Exercise: Copy the rows verbatim, from the line containing "Inauguration IPREM (1) (1114, 1574)" through the last row, both included.

Given entries:
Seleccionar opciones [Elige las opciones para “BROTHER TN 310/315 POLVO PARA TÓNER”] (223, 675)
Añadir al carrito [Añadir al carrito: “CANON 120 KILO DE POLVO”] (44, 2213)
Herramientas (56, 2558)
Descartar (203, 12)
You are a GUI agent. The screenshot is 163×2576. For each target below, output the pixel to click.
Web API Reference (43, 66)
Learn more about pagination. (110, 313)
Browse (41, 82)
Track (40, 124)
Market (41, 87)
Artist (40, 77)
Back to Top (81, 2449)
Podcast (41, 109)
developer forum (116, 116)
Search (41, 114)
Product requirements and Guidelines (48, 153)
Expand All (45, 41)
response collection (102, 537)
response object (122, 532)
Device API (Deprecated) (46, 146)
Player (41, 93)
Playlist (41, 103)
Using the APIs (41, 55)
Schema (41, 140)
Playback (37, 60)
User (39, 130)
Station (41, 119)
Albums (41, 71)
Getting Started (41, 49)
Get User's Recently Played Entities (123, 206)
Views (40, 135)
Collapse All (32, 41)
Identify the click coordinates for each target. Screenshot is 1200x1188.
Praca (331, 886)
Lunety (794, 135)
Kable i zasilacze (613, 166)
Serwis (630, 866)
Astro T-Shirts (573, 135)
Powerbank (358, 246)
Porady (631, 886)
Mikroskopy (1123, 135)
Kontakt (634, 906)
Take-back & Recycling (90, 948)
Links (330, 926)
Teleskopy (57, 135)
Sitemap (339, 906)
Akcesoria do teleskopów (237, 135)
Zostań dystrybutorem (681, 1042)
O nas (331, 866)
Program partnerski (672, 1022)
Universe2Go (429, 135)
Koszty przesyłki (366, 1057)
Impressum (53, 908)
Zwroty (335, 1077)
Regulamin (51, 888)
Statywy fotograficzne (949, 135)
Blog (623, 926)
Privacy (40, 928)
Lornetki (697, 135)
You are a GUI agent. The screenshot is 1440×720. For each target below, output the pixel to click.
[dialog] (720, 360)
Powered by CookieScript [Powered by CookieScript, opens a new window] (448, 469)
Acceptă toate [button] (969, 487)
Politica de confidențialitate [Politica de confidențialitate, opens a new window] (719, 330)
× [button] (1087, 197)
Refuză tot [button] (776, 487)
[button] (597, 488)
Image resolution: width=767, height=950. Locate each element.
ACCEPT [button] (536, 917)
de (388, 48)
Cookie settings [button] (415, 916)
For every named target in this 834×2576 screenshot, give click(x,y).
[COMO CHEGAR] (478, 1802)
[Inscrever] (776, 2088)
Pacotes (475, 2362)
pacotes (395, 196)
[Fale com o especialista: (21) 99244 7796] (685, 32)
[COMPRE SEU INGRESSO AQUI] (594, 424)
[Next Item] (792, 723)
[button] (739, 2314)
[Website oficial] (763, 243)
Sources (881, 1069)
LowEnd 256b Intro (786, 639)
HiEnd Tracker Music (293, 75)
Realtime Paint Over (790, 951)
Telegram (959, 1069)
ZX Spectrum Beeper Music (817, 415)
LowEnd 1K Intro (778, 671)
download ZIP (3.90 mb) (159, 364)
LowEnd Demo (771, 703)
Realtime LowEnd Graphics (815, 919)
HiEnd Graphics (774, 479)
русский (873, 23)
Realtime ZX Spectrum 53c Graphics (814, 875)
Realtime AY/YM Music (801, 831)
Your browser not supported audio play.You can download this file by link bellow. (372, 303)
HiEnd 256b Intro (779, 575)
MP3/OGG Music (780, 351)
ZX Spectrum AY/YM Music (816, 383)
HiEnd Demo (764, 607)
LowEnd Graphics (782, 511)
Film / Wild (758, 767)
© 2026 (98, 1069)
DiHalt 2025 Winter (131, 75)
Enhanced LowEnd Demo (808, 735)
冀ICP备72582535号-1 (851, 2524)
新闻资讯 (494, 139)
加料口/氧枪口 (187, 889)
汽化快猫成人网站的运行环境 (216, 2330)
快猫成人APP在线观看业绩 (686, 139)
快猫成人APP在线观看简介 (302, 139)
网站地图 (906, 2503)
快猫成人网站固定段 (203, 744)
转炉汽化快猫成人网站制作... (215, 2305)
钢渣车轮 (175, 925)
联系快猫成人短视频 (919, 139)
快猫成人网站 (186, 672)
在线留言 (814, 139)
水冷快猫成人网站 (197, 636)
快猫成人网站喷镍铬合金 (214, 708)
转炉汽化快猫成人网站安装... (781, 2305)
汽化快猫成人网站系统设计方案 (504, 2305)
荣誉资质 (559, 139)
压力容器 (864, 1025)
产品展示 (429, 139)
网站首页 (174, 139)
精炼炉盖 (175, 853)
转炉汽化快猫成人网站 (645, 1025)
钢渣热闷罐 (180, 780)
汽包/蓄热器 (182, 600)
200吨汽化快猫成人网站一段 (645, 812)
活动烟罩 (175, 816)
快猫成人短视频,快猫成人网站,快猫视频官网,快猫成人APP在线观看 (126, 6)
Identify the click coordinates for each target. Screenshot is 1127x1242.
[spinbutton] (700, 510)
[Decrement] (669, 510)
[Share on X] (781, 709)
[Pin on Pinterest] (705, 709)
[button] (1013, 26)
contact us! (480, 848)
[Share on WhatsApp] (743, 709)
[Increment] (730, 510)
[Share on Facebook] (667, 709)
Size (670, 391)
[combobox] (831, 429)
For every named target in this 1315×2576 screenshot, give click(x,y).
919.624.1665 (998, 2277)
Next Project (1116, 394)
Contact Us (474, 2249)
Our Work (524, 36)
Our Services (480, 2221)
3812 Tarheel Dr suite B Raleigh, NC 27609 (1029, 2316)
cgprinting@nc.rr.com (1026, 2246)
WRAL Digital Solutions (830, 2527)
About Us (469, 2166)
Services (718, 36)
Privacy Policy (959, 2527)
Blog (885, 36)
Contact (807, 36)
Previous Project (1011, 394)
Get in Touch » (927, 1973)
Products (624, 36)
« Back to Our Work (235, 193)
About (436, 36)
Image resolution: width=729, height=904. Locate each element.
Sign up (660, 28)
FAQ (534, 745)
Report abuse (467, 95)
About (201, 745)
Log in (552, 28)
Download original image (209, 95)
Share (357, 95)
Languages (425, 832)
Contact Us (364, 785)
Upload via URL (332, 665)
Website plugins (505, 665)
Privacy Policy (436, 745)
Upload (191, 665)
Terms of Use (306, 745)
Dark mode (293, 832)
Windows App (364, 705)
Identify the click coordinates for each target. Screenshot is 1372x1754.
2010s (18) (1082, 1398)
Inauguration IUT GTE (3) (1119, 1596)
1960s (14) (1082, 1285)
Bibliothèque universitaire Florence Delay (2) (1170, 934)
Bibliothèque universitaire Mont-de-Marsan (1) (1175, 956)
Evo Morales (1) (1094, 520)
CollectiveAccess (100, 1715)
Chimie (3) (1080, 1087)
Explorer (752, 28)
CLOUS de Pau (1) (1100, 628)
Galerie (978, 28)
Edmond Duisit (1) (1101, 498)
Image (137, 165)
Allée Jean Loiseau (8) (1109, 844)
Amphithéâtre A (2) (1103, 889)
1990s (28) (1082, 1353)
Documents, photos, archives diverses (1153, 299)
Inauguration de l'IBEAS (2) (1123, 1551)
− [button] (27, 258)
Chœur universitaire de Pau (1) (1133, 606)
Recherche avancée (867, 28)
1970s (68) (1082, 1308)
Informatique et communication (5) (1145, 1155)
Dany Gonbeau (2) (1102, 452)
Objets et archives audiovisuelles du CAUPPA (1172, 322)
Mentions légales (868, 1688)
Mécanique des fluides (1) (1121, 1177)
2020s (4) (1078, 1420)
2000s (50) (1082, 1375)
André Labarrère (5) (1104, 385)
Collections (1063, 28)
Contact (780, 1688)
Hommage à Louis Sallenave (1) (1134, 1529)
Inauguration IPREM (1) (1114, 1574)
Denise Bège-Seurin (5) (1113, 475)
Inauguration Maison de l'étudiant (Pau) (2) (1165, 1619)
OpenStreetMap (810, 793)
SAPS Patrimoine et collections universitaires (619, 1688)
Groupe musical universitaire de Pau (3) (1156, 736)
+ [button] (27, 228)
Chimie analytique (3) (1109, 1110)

Correct answer:
Inauguration IPREM (1) (1114, 1574)
Denise Bège-Seurin (5) (1113, 475)
Inauguration Maison de l'étudiant (Pau) (2) (1165, 1619)
OpenStreetMap (810, 793)
SAPS Patrimoine et collections universitaires (619, 1688)
Groupe musical universitaire de Pau (3) (1156, 736)
+ [button] (27, 228)
Chimie analytique (3) (1109, 1110)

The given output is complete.